Aim of the task: Work out the number of lines in the listing below that include "dropdown", and answer with it alone.
#### Dataset excerpts ####
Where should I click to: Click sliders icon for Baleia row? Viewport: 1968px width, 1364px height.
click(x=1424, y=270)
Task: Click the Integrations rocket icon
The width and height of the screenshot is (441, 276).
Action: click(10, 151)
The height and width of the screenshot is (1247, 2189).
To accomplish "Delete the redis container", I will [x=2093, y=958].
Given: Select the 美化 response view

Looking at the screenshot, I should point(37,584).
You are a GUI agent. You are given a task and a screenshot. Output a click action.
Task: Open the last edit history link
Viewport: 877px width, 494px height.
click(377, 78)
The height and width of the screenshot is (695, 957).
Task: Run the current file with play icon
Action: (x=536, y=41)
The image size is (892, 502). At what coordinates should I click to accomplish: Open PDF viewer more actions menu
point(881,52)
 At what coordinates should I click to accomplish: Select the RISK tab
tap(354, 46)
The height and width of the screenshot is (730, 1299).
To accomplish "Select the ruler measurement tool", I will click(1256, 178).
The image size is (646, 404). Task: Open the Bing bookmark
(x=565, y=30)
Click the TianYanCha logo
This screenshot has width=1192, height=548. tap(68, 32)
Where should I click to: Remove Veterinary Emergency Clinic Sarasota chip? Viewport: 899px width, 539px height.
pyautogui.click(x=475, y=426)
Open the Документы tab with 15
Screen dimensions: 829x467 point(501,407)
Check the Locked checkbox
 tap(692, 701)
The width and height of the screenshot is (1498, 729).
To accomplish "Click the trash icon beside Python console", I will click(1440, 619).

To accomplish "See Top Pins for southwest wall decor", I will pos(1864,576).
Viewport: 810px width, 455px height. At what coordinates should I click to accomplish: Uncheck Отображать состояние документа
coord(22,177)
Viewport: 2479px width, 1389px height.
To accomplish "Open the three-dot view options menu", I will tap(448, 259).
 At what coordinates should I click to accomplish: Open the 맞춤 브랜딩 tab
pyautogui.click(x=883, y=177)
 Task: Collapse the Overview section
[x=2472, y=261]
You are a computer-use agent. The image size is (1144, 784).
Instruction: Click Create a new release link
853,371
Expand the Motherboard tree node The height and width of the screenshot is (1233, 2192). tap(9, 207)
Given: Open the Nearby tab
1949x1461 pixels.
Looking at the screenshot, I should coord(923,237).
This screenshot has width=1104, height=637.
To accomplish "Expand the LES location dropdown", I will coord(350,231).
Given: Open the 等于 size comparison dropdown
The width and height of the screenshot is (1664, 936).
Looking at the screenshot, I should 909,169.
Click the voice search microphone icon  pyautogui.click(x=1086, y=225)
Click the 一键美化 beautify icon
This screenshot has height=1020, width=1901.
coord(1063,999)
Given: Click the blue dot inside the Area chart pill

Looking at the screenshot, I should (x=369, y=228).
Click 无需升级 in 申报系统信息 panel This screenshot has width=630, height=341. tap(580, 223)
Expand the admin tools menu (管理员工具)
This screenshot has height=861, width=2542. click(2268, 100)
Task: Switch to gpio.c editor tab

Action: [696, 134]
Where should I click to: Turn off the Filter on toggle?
####
Response below: 2